Despite the origins and setting of Layla and Majnun, there are no explicit references to the Middle East, neither in the lyrics, nor in the music. The band could have incorporated tablas, ouds and sarods, says Trucks, who loves those instruments, but that’s not the kind of band he’s in. What’s important, he decided, was the theme of the poem, not its time and place. “You make the music you make,” he says, “and I’ve learned not to run from that.”
If the music reflects a place, it’s the Florida of the Allman Brothers and the Louisiana of the Neville Brothers. The jazzy blues of Duane and Gregg Allman’s band is prominent on tracks such as the Burbridge elegy “Soul Sweet Song” and the project’s only instrumental, the 12-minute “Pasaquan.” The second-line funk of Art and Aaron Neville’s band is heard on tracks such as “Fall In,” “Gravity” and “Ain’t That Something.”
“Isaac Eady, our new drummer, lived in New Orleans forever,” Trucks points out, “so his natural thing is to send it there. Most of the band is from the deep South, so New Orleans is always in the mix. There’s a looseness in the way our horn section plays that feels like that.”

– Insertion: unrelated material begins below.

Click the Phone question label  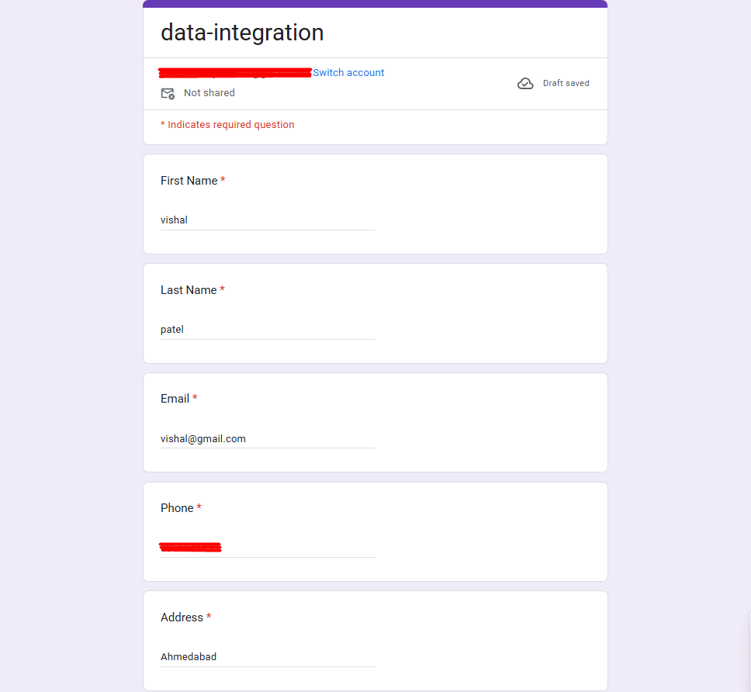(177, 508)
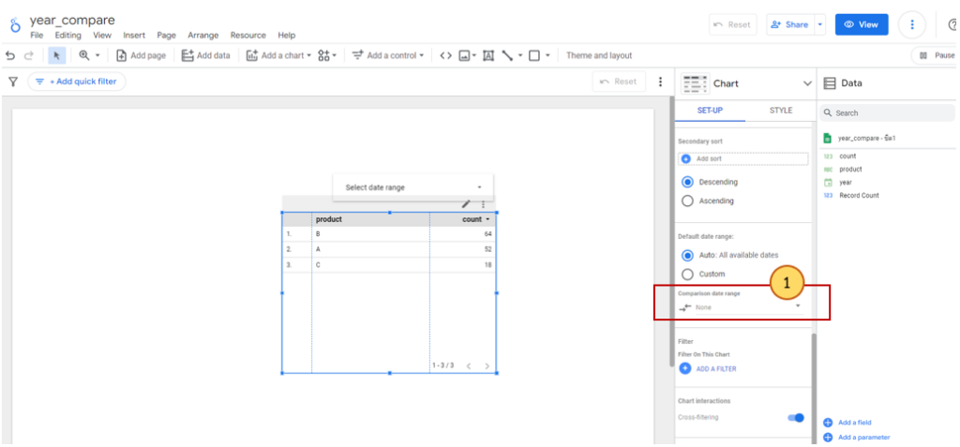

The large ambitions of I Am the Moon make evident the special nature of the Tedeschi-Trucks Band. The group has always maintained an unusual balance between singing, songwriting and playing. The vocals are never merely just an excuse to get to the solo, and the solos are never a digression from the lyrics. The ensemble had always made sure that each aspect reinforces the others. The new project’s grand scale merely makes that more obvious than ever. This may seem unusual in today’s jam-band scene, but it wasn’t always so.

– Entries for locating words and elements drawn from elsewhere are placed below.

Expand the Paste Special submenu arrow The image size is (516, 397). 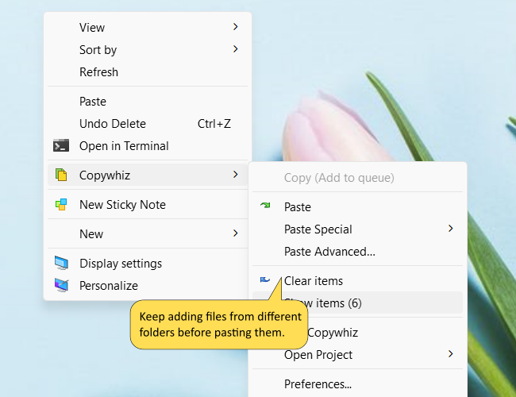(x=451, y=229)
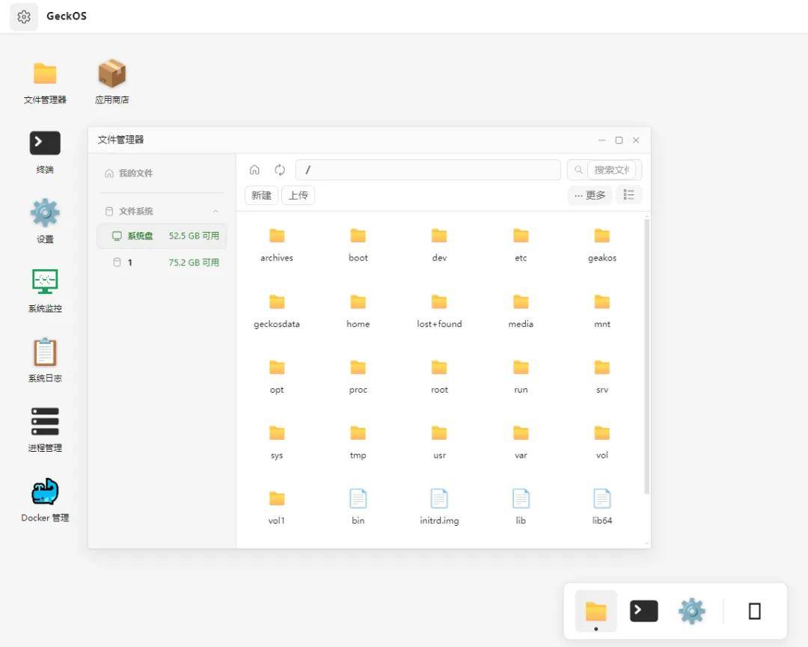Click the 搜索文件 search field
Screen dimensions: 808x647
611,170
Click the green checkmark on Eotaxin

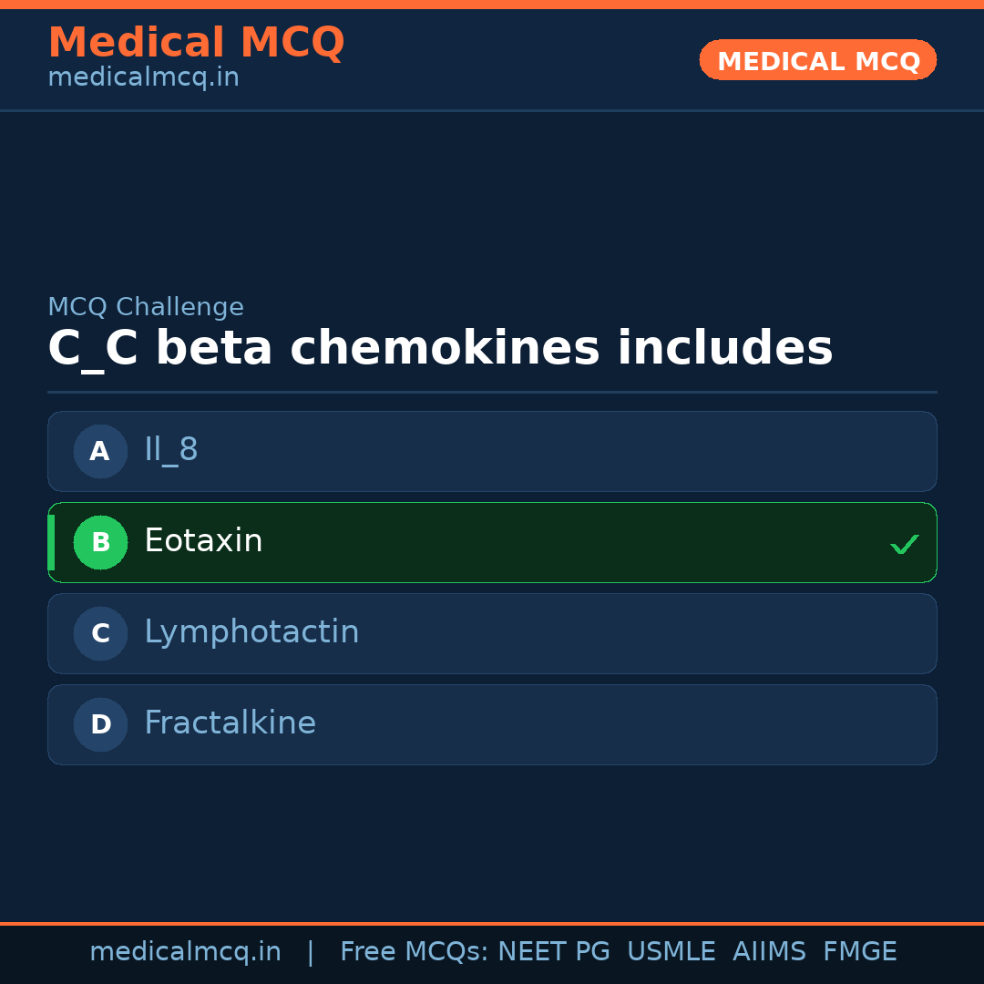904,544
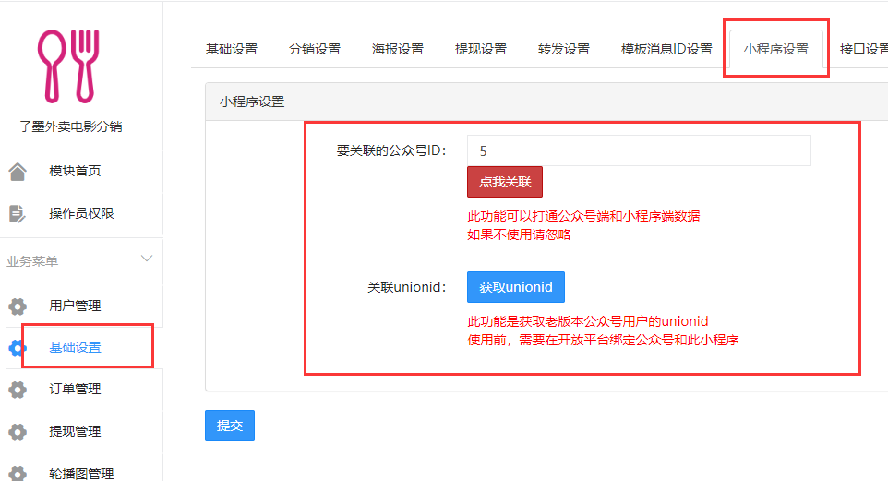The width and height of the screenshot is (888, 481).
Task: Click the gear icon beside 订单管理
Action: pos(18,390)
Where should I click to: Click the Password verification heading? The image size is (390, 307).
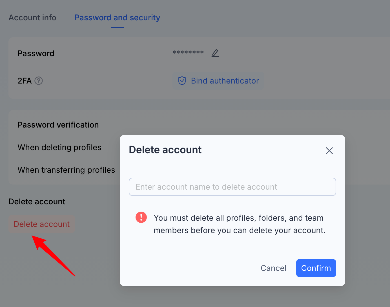[58, 125]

“I think back to the Allman Brothers,” Trucks says. “They had the musicianship in a headlock, but they also had Gregg Allman who could sing with anybody in the world and could write some amazing songs, especially in the early years, I feel we have the same thing. Susan can sing with anyone in the planet and can write some great songs. We can tap into that world. There’s a reason people are still playing those Grateful Dead songs.”
I Am the Moon is out now on Fantasy Records.